● PROBLEM REQUIREMENTS
Reproduce the lines of the listing verbatim, starting at the line that contains "Task: Click the 生产制造 hexagon icon" and ending at the line that contains "click(625, 436)", with both of those lines included.

☆ ☆ ☆

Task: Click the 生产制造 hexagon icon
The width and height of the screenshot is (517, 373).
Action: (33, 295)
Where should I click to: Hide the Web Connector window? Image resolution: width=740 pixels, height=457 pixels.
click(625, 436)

☆ ☆ ☆

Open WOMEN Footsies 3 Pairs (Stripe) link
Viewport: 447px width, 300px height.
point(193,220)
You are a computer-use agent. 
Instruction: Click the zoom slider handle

☆ ☆ ☆

● ANSWER TO THE PROBLEM
Task: Click the 生产制造 hexagon icon
The width and height of the screenshot is (517, 373).
Action: (33, 295)
Where should I click to: Hide the Web Connector window? Image resolution: width=740 pixels, height=457 pixels.
click(625, 436)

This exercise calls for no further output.